Tarefas a realizar:
(a) Indique se cada afirmação concorda com o excerto sobre a suspensão da execução da pena, respondendo sim ou não e citando as palavras decisivas do excerto: (i) o artigo 50.º, n.º 1, do CP prevê a suspensão de penas de prisão aplicadas em medida não superior a 5 anos; (ii) o despacho determinou o cumprimento da pena de 5 meses em prisão contínua; (iii) segundo o artigo 40.º do C.P., as finalidades da punição são a protecção de bens jurídicos e a reintegração do agente na sociedade.
(b) Apresente numa tabela Markdown, com as colunas Nº e Linha, as linhas da listagem desde o seu início até à linha que contém "Departments & Divisions (947, 57)", incluindo ambas as extremidades e omitindo as linhas em branco.

Após trânsito, passe guias para apresentação no EP».

3. APRECIAÇÃO DE DIREITO

3.1. Recorre o arguido do despacho judicial que lhe revogou a suspensão da execução de uma pena anteriormente aplicada, determinando o cumprimento dessa pena de 5 meses na forma de dias livres.

O artigo 50.º, n.º 1, do CP dispõe:

«O tribunal suspende a execução da pena de prisão aplicada em medida não superior a 5 anos se, atendendo à personalidade do agente, às condições da sua vida, à sua conduta anterior e posterior ao crime e às circunstâncias deste, concluir que a simples censura do facto e a ameaça da prisão realizam de forma adequada e suficiente as finalidades da punição».

            As finalidades da punição são, nos termos do disposto no artigo 40.º, do C.P., a protecção de bens jurídicos e a reintegração do agente na sociedade.

            Traduzindo-se na não execução da pena de prisão aplicada em medida não superior a 5 anos (outrora era de 3 anos), entendemos, com o apoio da melhor doutrina e jurisprudência, que a suspensão constitui uma verdadeira pena autónoma (cfr. Acórdão da Relação de Évora, de 10.07.2007, Proc. n.º 912/07-1, www.dgsi.pt).

Dados extraídos:
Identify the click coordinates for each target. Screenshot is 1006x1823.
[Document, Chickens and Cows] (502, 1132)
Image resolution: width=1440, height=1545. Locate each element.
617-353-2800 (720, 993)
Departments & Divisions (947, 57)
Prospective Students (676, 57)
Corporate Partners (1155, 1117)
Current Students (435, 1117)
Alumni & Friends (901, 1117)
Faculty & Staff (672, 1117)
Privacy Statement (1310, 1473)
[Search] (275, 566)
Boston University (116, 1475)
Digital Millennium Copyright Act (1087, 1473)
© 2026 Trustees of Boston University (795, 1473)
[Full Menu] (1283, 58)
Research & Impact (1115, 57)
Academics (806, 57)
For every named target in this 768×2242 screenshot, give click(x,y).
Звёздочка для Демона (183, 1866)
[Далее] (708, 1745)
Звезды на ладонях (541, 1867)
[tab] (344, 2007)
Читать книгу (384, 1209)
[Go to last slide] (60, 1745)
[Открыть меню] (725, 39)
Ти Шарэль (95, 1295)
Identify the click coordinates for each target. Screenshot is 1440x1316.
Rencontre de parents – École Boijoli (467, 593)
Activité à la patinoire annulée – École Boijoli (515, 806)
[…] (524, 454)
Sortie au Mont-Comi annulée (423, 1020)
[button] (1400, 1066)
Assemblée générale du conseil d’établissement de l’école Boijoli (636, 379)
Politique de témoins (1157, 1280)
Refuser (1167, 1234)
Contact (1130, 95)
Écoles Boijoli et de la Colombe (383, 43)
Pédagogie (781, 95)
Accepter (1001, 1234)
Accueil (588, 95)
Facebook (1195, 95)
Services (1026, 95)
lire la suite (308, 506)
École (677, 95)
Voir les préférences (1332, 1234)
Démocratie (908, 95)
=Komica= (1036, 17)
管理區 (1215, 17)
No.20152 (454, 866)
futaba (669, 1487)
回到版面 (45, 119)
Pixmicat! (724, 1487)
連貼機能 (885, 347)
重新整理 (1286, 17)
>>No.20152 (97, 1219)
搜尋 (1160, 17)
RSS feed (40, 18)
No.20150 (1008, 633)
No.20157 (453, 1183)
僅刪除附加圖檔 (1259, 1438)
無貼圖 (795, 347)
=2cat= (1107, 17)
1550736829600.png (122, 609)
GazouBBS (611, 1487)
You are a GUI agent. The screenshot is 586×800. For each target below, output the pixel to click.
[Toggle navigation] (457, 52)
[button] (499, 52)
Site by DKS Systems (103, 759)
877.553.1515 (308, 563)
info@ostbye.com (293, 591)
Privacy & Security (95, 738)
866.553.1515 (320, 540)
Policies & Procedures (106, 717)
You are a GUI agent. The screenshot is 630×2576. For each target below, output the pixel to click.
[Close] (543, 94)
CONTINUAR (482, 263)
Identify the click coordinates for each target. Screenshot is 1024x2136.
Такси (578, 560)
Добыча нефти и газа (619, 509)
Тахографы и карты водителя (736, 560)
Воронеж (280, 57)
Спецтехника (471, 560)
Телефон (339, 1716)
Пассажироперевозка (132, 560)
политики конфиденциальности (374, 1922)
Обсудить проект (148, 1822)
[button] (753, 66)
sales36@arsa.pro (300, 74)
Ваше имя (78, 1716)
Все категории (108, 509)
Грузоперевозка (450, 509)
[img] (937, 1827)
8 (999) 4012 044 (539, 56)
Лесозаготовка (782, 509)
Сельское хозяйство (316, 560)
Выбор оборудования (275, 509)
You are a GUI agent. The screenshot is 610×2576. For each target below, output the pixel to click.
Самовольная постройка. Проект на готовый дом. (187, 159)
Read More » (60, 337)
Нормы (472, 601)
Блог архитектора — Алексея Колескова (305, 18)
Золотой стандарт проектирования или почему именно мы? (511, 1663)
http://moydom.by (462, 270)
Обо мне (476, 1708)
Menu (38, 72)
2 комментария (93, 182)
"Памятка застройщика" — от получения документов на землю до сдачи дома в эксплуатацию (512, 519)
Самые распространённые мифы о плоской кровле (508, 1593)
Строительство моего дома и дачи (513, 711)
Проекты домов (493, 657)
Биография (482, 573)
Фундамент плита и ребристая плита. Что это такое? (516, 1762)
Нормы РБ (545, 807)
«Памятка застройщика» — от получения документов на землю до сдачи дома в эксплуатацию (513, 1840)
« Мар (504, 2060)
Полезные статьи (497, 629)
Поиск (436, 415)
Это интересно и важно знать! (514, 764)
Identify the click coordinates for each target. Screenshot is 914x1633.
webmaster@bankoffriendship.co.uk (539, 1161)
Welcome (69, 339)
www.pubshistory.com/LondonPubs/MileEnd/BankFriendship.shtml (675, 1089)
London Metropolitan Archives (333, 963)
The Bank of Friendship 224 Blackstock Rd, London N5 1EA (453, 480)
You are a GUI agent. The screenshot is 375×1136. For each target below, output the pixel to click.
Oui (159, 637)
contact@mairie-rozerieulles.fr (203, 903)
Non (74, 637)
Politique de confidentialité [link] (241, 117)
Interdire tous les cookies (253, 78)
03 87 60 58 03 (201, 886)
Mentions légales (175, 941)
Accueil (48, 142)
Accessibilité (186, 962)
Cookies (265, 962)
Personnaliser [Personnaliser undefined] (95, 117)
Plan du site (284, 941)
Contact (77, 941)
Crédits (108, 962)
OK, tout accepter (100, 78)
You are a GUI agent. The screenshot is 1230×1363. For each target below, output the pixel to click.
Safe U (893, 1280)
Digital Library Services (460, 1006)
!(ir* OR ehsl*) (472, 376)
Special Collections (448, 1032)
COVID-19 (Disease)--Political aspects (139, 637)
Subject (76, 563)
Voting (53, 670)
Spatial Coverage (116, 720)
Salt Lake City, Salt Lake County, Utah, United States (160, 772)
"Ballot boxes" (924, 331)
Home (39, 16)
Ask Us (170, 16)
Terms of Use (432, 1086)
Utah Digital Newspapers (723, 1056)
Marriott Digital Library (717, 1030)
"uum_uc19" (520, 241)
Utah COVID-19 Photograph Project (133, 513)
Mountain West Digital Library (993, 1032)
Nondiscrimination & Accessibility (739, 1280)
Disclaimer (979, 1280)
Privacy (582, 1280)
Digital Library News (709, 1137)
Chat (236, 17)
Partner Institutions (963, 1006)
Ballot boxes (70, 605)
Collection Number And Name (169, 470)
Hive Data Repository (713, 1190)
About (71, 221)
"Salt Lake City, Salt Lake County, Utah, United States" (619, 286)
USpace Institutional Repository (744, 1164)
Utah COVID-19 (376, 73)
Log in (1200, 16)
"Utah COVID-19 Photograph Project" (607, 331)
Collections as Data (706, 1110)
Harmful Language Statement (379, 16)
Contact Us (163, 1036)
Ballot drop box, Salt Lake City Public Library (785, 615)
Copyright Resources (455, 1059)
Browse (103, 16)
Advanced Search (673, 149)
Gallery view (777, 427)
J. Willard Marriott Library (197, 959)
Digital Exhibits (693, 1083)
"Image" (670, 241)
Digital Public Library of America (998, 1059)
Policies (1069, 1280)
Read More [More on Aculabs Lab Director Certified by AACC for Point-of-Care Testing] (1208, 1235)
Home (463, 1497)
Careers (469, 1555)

Respostas às tarefas:
(a)
(i) Sim: «O tribunal suspende a execução da pena de prisão aplicada em medida não superior a 5 anos».
(ii) Não: «determinando o cumprimento dessa pena de 5 meses na forma de dias livres».
(iii) Sim: «As finalidades da punição são, nos termos do disposto no artigo 40.º, do C.P., a protecção de bens jurídicos e a reintegração do agente na sociedade».

(b)
| Nº | Linha |
|---|---|
| 1 | Identify the click coordinates for each target. Screenshot is 1006x1823. |
| 2 | [Document, Chickens and Cows] (502, 1132) |
| 3 | Image resolution: width=1440, height=1545. Locate each element. |
| 4 | 617-353-2800 (720, 993) |
| 5 | Departments & Divisions (947, 57) |